» About this exercise
Locate the line that contains "Политика (457, 19)", then copy it and all later lines of the data below exactly, through the last one.

Stored data entries
* * * *
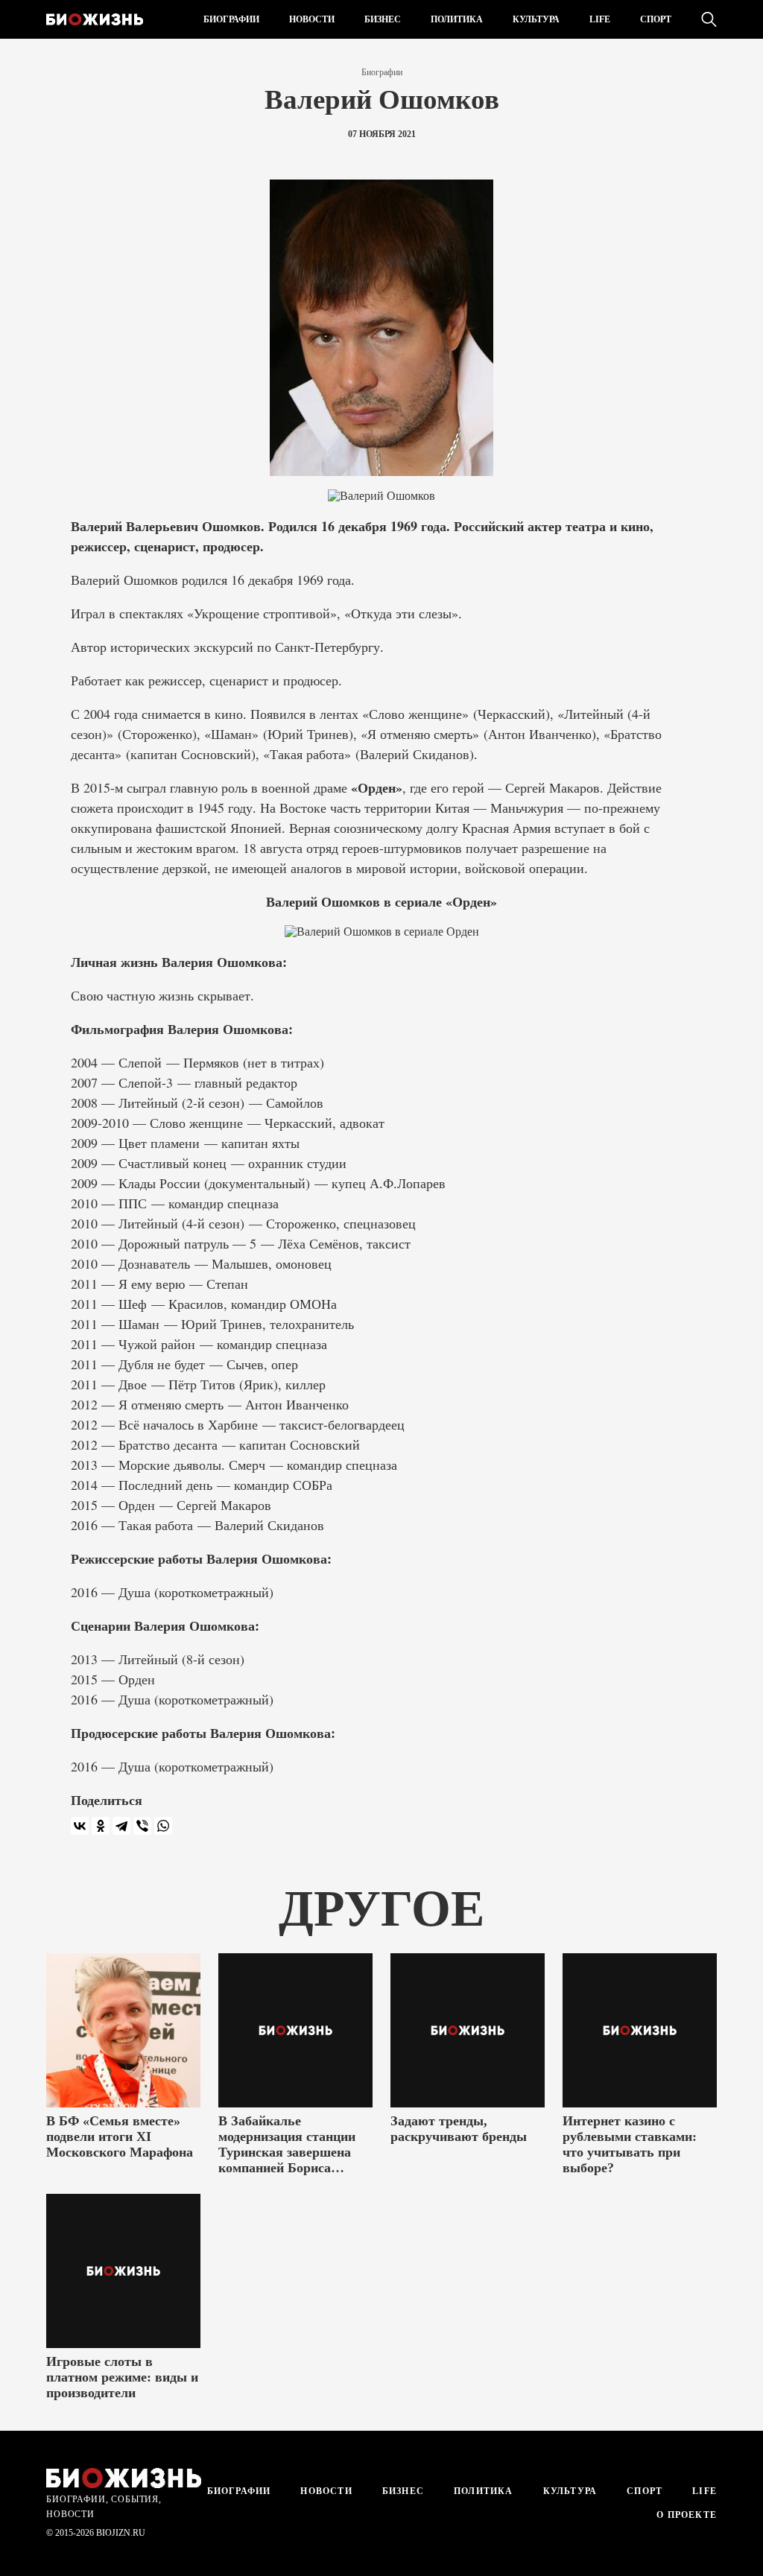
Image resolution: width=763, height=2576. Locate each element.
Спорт (655, 19)
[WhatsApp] (163, 1826)
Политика (457, 19)
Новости (312, 19)
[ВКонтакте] (80, 1826)
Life (599, 19)
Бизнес (382, 19)
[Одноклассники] (101, 1826)
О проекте (685, 2515)
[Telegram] (121, 1826)
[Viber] (142, 1826)
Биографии (231, 19)
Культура (536, 19)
* * * *
» Response to the task
Политика (457, 19)
Новости (312, 19)
[ВКонтакте] (80, 1826)
Life (599, 19)
Бизнес (382, 19)
[Одноклассники] (101, 1826)
О проекте (685, 2515)
[Telegram] (121, 1826)
[Viber] (142, 1826)
Биографии (231, 19)
Культура (536, 19)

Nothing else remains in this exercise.